Validation of the Hub Genes With Gene and Protein Expressions in HMDP and HPA
To improve the performance of the gene co-expression analysis, we incorporated prior knowledge for the purpose of extracting modules with biological meanings. Thus, further validation of the expression of hub genes was performed on the mouse heart tissue samples from the Hybrid Mouse Diversity Panel (HMDP). Another analysis framework with WGCNA to discover the intrinsic differences between similar tissues (Abbassi-Daloii et al., 2020) was performed on the murine heart profiling of HMDP (GSE77263). To select an optimal set of WGCNA parameters, a total of 270 combinations of parameters, including power, minimum cluster size, deep split value, and tree cutting height, were tested for co-expression network construction. The selection of the best parameters considered prior knowledge of gene–gene interactions, including the enrichment terms of pathway databases and the minimum size of the gray module (genes not assigned with any module) (Supplementary Figure S3C). The soft thresholding power was set as 6 and the minimum cluster size as 15; the deepSplit parameter was set as 3 and the tree cutoff height as 0.15 (Supplementary Figure S3C). With the optimal parameters, WGCNA generated 57 modules, which included 7,211 genes (5,186 non-redundant gene symbols), including the gray module with a total of 675 genes.
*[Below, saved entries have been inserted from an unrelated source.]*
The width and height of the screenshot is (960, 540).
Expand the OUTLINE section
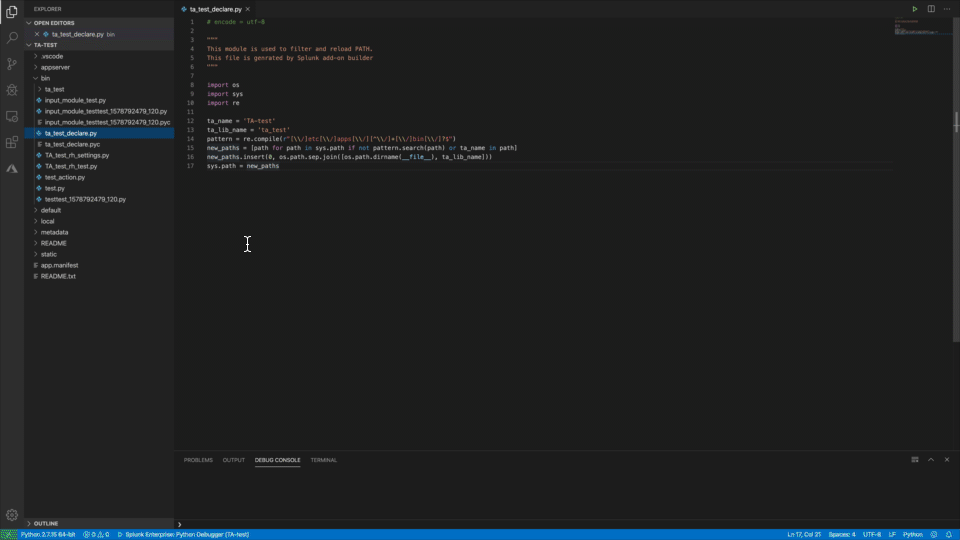click(x=46, y=523)
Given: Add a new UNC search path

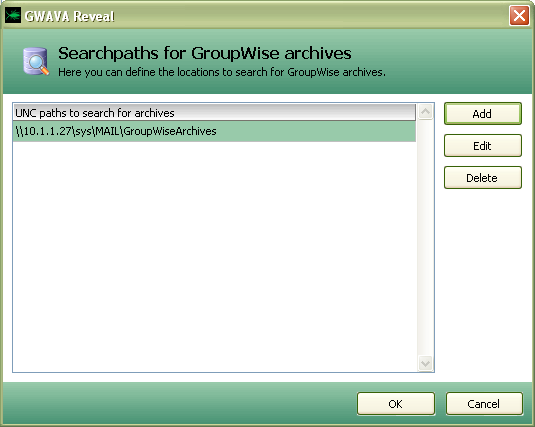Looking at the screenshot, I should pyautogui.click(x=482, y=114).
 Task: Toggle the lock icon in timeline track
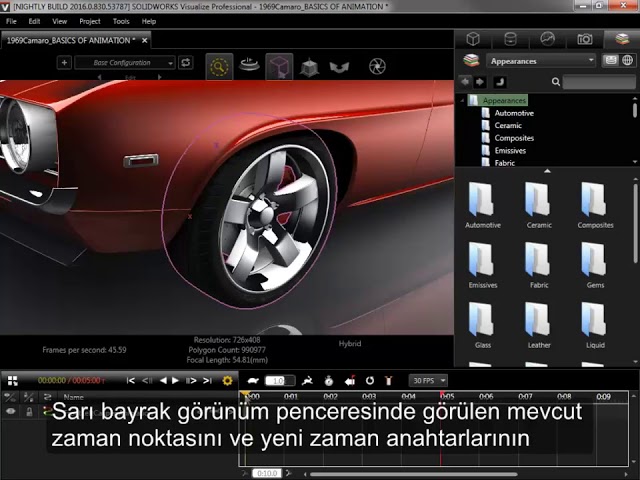click(x=29, y=411)
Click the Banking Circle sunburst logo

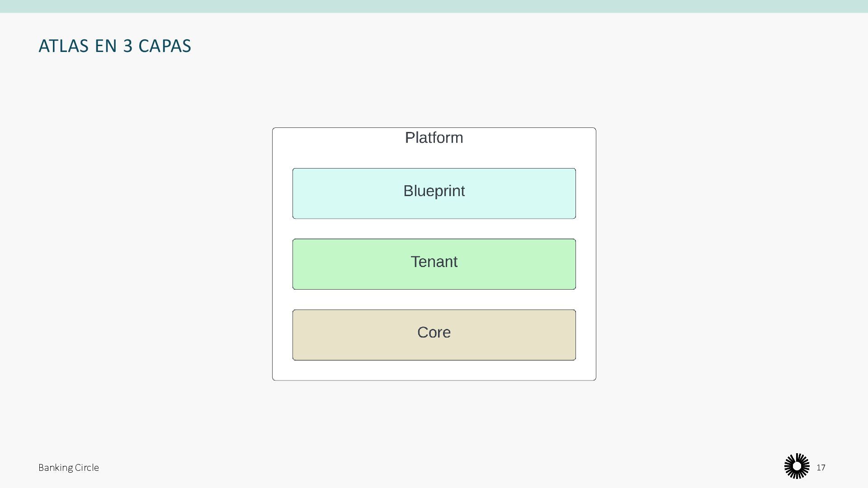797,466

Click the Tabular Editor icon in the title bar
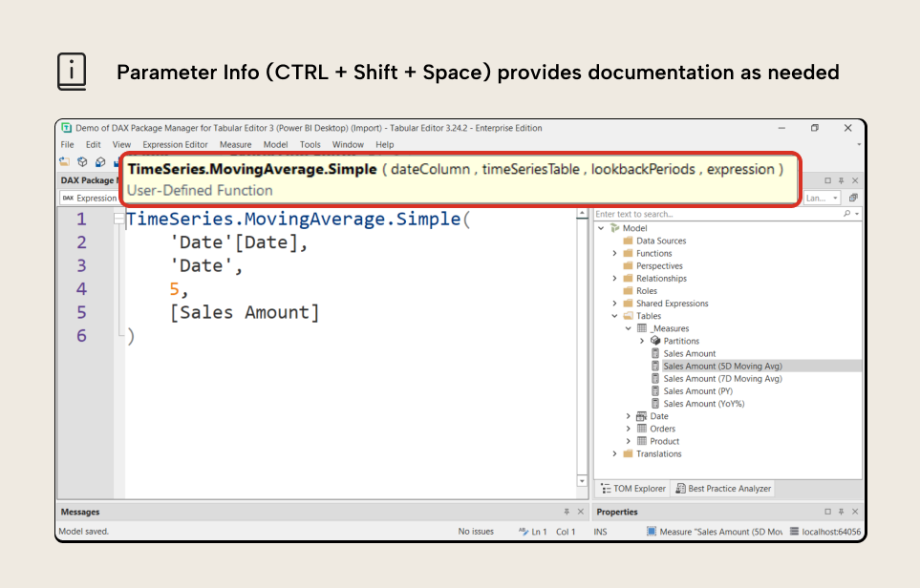67,128
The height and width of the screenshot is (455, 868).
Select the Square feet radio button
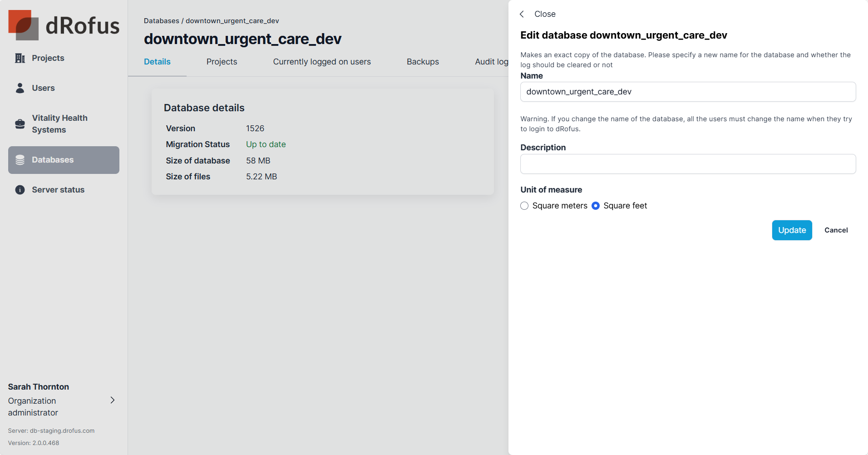596,206
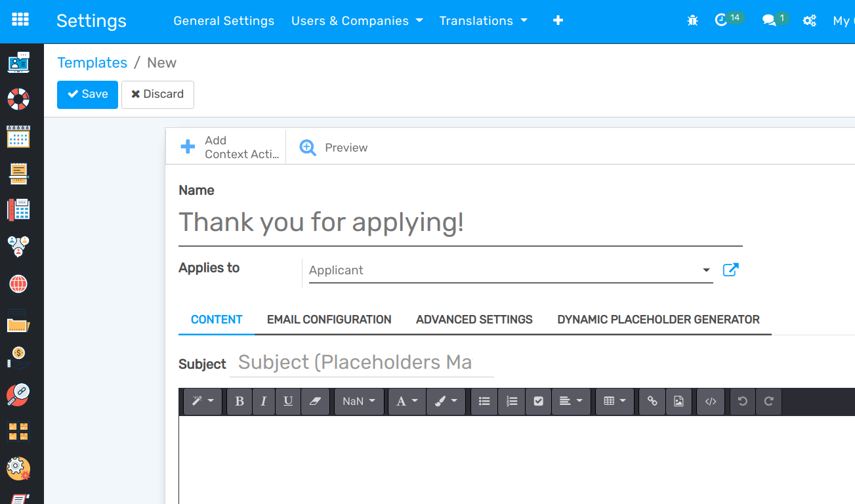Apply bold formatting in the editor toolbar

click(240, 401)
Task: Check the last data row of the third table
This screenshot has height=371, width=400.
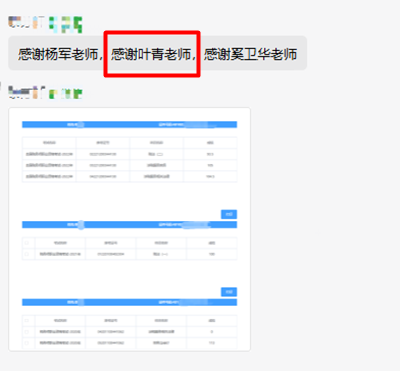Action: coord(27,343)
Of which, 12 significant modules were identified with a threshold of false discovery rate (FDR) < 0.05.99 of the 231 marker genes that were assigned to at least one module, suggesting that most of the CAD-related genes were enriched (Supplementary Figure S3D, 4A). Of the 58 hub genes, 35 were assigned to at least one module.
To verify the heart tissue specificity, we further investigated the 58 hub genes based on the protein and mRNA expression levels in the Human Protein Atlas (HPA). The following criteria were applied for screening CAD causal genes from the 58 genes: 1) mRNA expression was detectable in heart tissue; 2) the protein expression of the genes was reported in human heart tissues; and 3) medium to high levels of IHC staining in the left ventricle heart slices in HPA. The genes meeting these criteria included DKK3, HP, BDH2, NME7, PIGF, OXSM, PSMD10, RNF181, and TRIM69 (Supplementary Figure S3E). Therefore, these 9 hub genes were speculated to possibly play critical roles during the pathogenesis of CAD.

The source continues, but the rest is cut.